Avec l’arrivée de la gauche, les médias des quartiers espéraient sortir définitivement la tête de l’eau. Et patatras ! Regards2banlieue (80 salariés passés par ses chantiers d’insertion depuis 2007) se voit retirer une bonne partie des aides (passant de 80 000 à 17 000 euros) : pourquoi existe Regards2banlieue ? Parce que France3, avec les émeutes de 2005, souhaitait filmer les quartiers vus par ceux qui y habitaient. La chaîne a proposé à ces spécialistes de l’insertion de former des habitants des quartiers au métier de journaliste. Autres exemples ? L’Acsé, localement fondue dans l’obscure et byzantine DRJSCS, arrête aussi de soutenir Kaïna TV (au cur d’un réseau d’une centaine d’associations de quartiers montpelliéraines). Med’in Marseille (1 995 articles depuis l’année 2007) boit la tasse épisodiquement, et menace de fermer ses portes (au moment où David Guetta touchait 400 000 euros de la municipalité pour son concert dans le cadre de « Marseille capitale de la culture »). Radio HDR (18 ans d’activité, 30 000 auditeurs dans l’agglo rouennaise) se voit gratifier d’un plan d’apurement de dettes, et licencie ses responsables. Yahoo met fin à son partenariat avec le Bondy blog. L’avenir de Respect mag ? En suspend. L’EPRA ? Avec un budget amputé de 300 000 euros, ce groupement d’intérêt public portant 171 radios doit stopper son activité (en attendant qu’un médiateur trouve une solution). Conclusion ? On est au milieu d’un champ de ruines. La plupart de ces médias sont nés suite aux émeutes de 2005. Il n’y a plus d’émeutes ? Il n’y a donc plus de sous pour eux.En peu de chiffres, mais beaucoup de symboles : le ministère de la Culture de Mitterrand ? 280 000 euros d’aides à ce secteur en 2010 et 2011. Le ministère de la Culture de Filippetti ? 0 euro. Oui : 0 euro. Les banlieues ? En haut lieu, on doit estimer qu’elles ne vivent que d’amour et de thé à la menthe.

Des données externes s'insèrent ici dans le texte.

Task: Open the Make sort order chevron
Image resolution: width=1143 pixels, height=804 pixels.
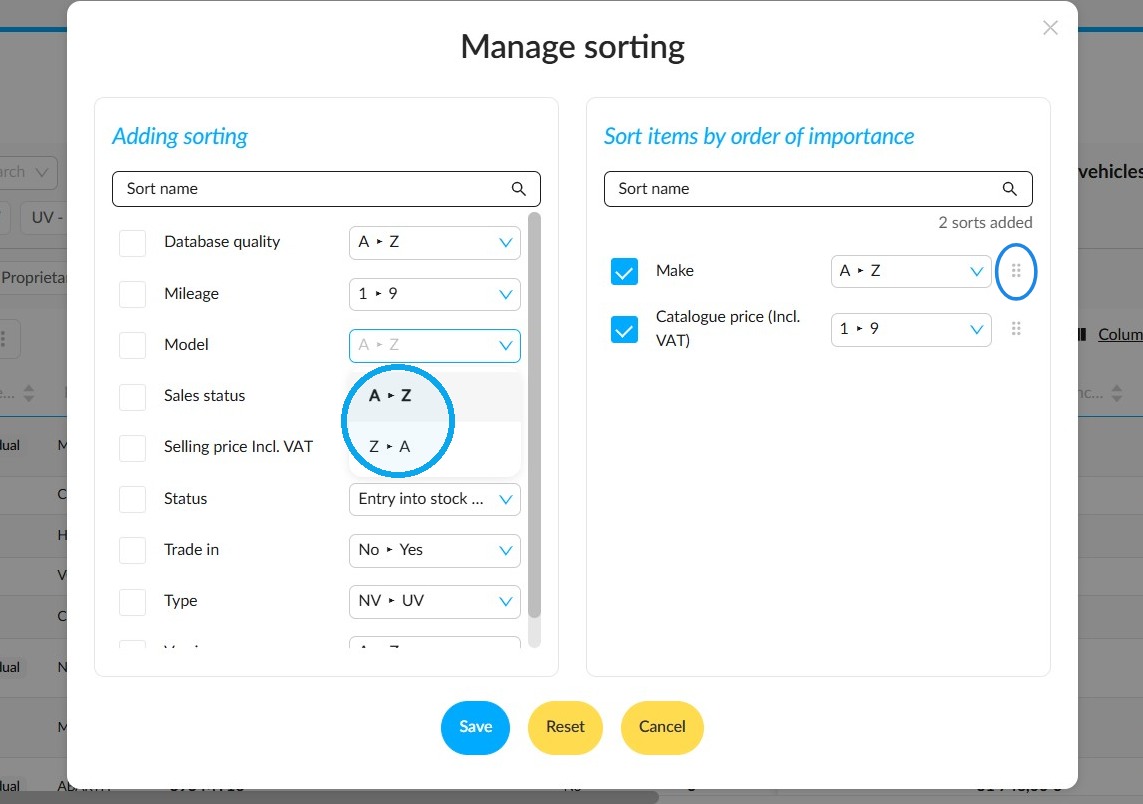Action: click(976, 271)
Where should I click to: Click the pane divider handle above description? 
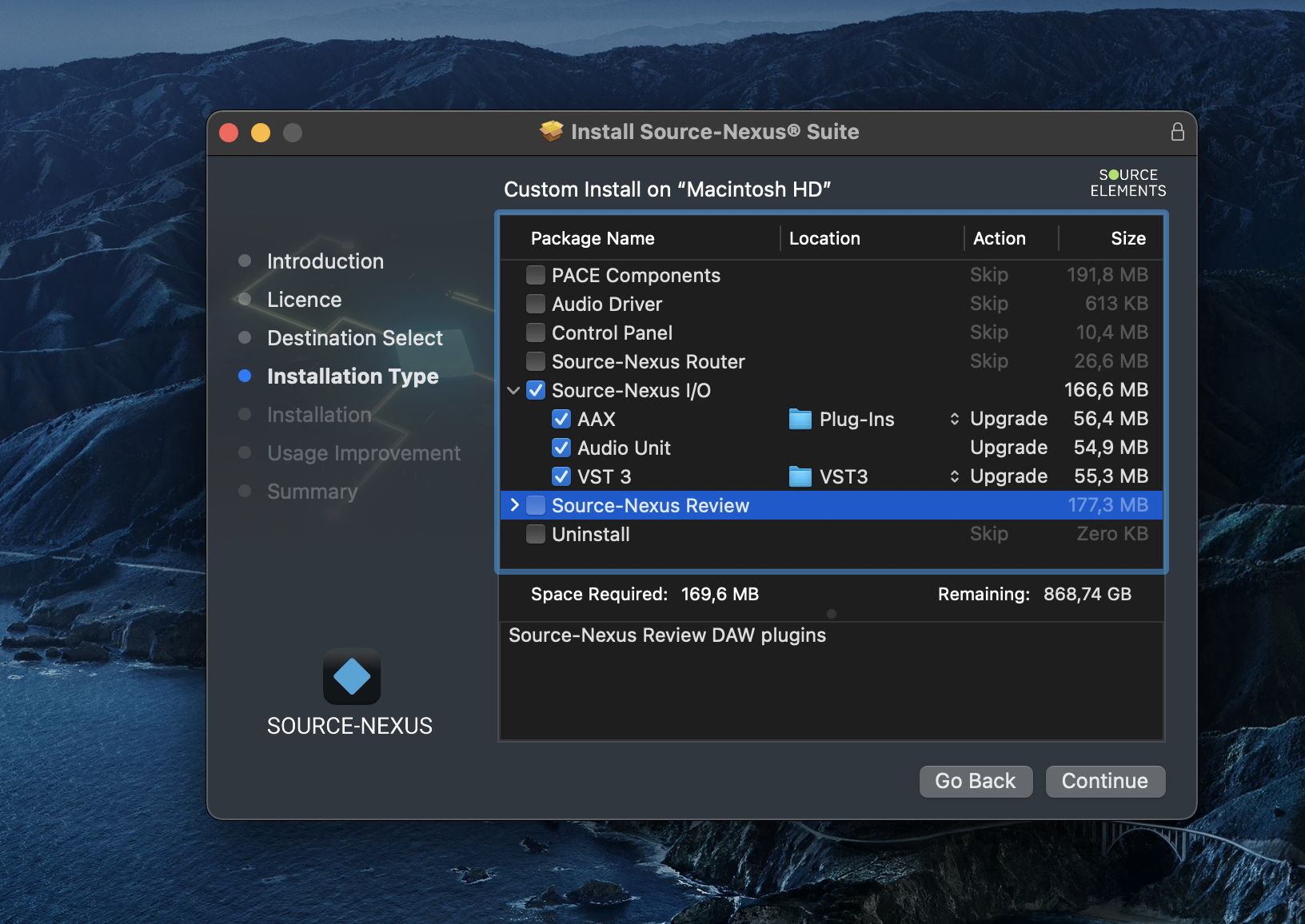[832, 614]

La cruelle réalité est là : « Ils ne mourraient pas tous, mais tous étaient frappés », disait Jean de La Fontaine dans Les Animaux malades de la peste. Les vrais « pigeons » ne se cachent pas dans les nuages du numérique, mais dans les coursives des cités en rénovation. En guise de peste, on leur a inoculé un nouveau virus : ils sont devenus les pestiférés du récit national, les galeux des plateaux télé, les parias des partis, les misérables de la culture, les indignes de l’emploi !

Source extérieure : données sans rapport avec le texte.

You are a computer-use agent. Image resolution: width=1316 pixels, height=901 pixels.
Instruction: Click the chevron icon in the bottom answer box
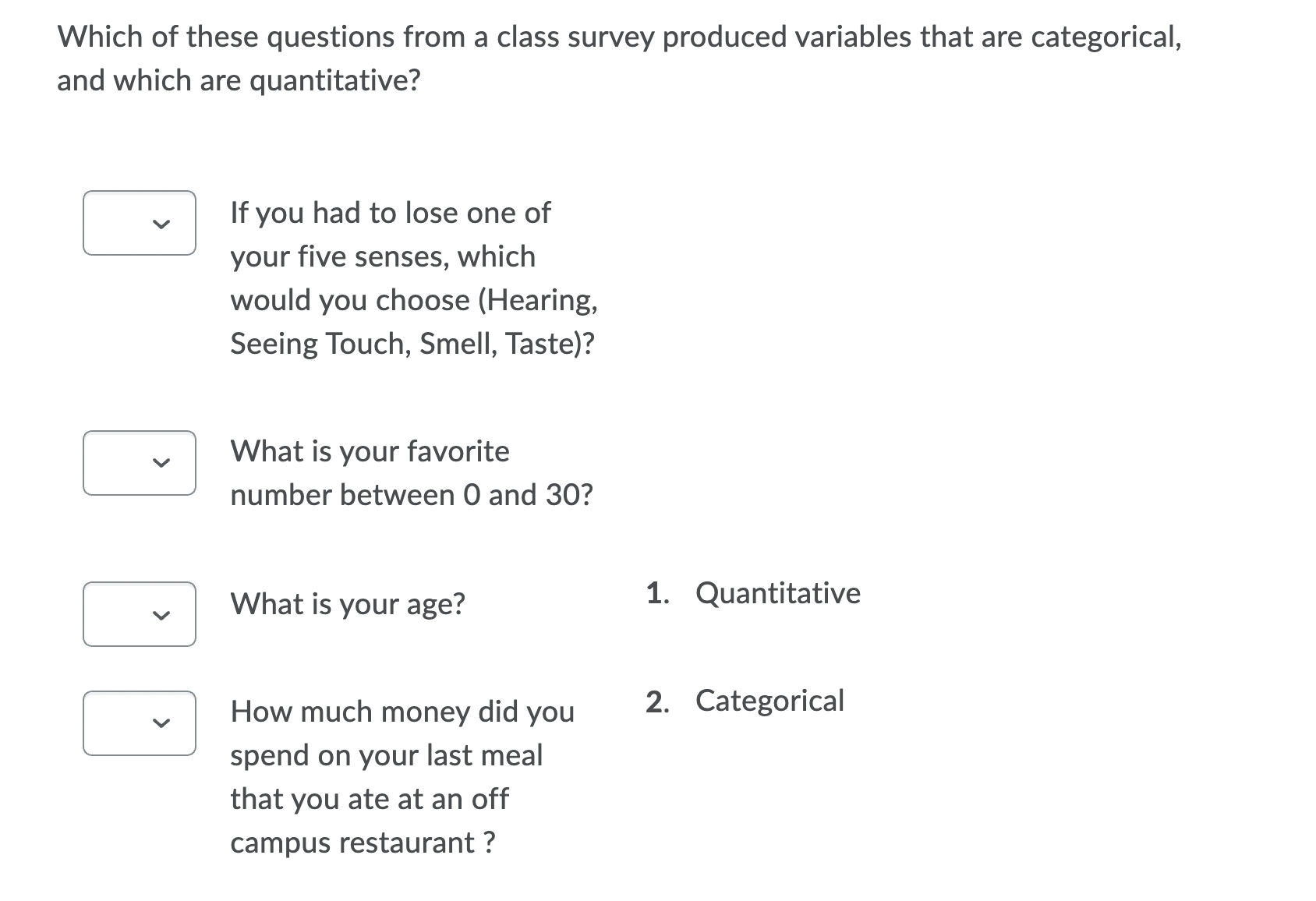[160, 724]
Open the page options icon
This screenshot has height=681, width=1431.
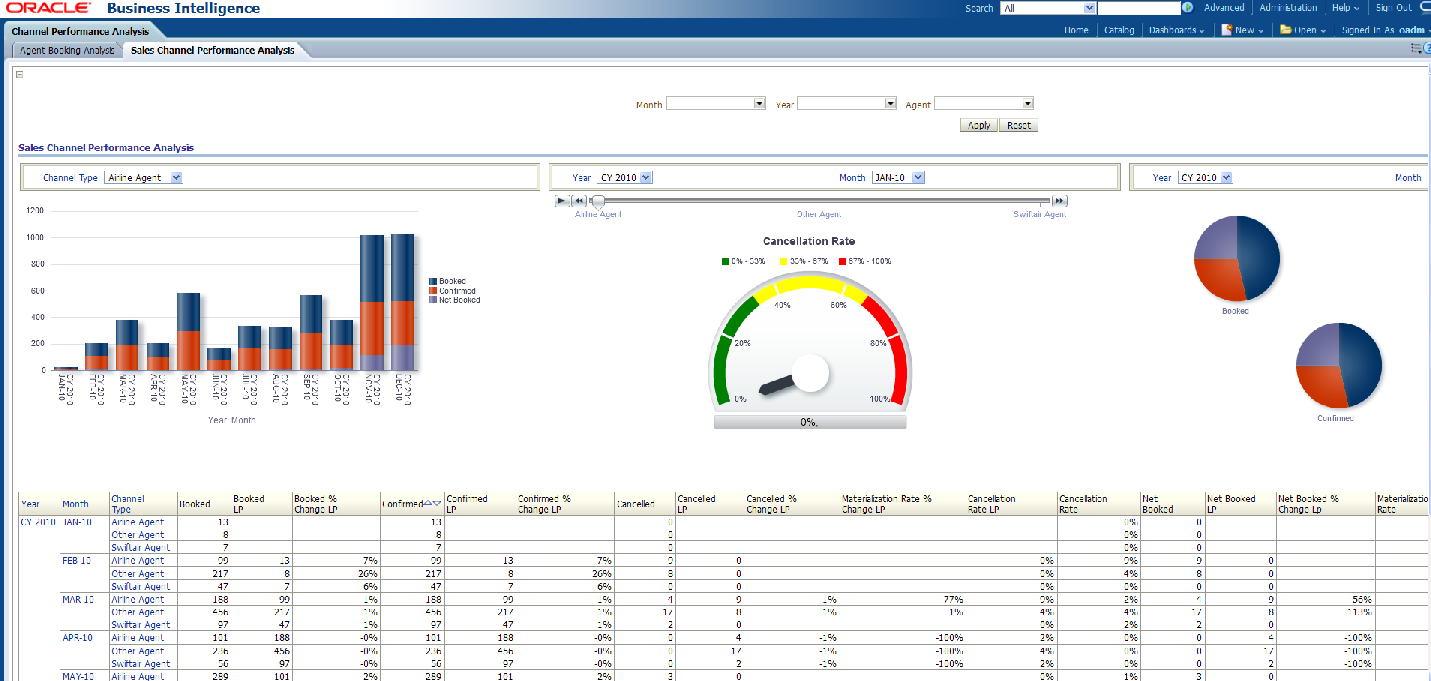tap(1417, 48)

À qui la faute ? À la crise ? À une administration décidant de sacrifier certains de ses administrés les plus mal en point sous prétexte de RGPP ou de transfert d’une partie des budgets initialement dévolus aux associations (soutien scolaire, insertion
), vers des acteurs publics ? La faute à l’autisme des nouveaux cabinets ministériels, à nouveau prisonniers des lobbies traditionnels de la gauche et du mandarinat culturel germano-pratin ? À leur incapacité récurrente à s’intéresser à des quartiers populaires qui comptent pourtant près de dix millions de Français ? Mais qui veut donc la peau des banlieues ? Qui peut aujourd’hui, dans la situation sociale que connaît le pays, se passer de certains de leurs porte-voix, aussi déshérités qu’ils sont jeunes et créatifs ? Aujourd’hui on ampute les budgets ; peut-être certains rêvent-ils même d’amputer la France de ses banlieues !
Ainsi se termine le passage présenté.